On 14 Jan 2015 at 12:04, Gottlob Frege wrote:
The key really is PROGRESS rather than wait. A future wait() or get() halts PROGRESS of the calling EXECUTION CONTEXT
sure but how does it halt - via some kernel/system/library/... mechanism, or does it call ExecutionContext->WAIT()?
You may have noticed my functional composure based futures test code a few weeks ago. These work by taking some arbitrary sequence of callable types (held in a tuple<c1, c2, ..., cL>) whose call operator executes: auto c5(c4(c3(c2(c1(...))))) Now, what you do is to conceptualise a promise<T> as being implemented by c1(T or exception_ptr or whatever value is being set) ... U cN(), and the future<T> as being implemented by cN+1(U) ... cL() where L is the last callable in the heterogeneous sequence. You now split the tuple between N and N+1 into two tuple sequences. When you execute the first tuple sequence, you execute whatever your custom promise type implementation is, and the output from its call operator yields some storage type U. U is stored in the future. At some later point, you now execute the second tuple sequence, which takes the stored type U and _resumes_ the remainder of the original tuple call sequence producing the original outcome of the original tuple call sequence. As abstract as this sounds, what we've done here is made arbitrary heterogeneous sequences of functional calls pausable and resumable using the same future and promise design already in C++, and with remarkably little change except to reduce the design to its absolute most essential fundamentals. One could therefore take some monadic sequence written in Hana or Expected and arbitrarily pause and resume its execution, including across kernel or user thread contexts. That, I think, would be an enormous boon to practical functional programming in C++. So, to answer your original question "how does it halt?", I think the only answer must be "according to its nature". Halting a kernel thread is something only the kernel can do, halting a coroutine is something only the coroutine implementation can do, and so on.
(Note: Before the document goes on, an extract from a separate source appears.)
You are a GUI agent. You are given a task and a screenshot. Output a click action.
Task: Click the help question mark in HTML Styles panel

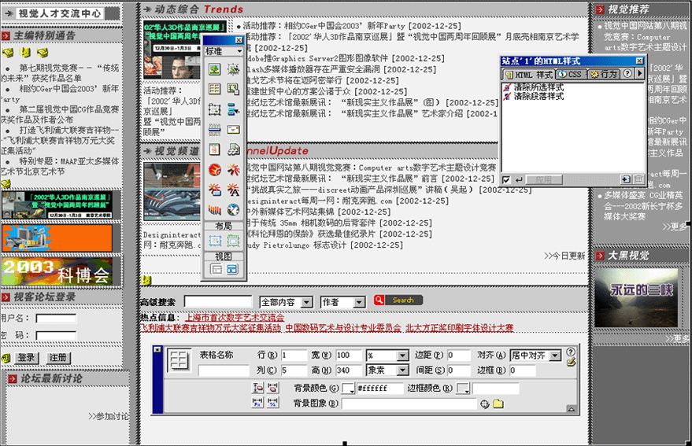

Even specifying a wait() function could be highly constraining e.g. to the functional composure sequence I just mentioned, where we don't wait(), we split().
until the PROGRESS of some other EXECUTION CONTEXT calls promise.set_value() or set_exception().
until some other code does whatever it wants, setting whatever it wants, and calls ExecutionContext->RESUME()
ie separate the setting the value from the resuming of the execution.
(The tricky part: while still maintaining atomicity where necessary)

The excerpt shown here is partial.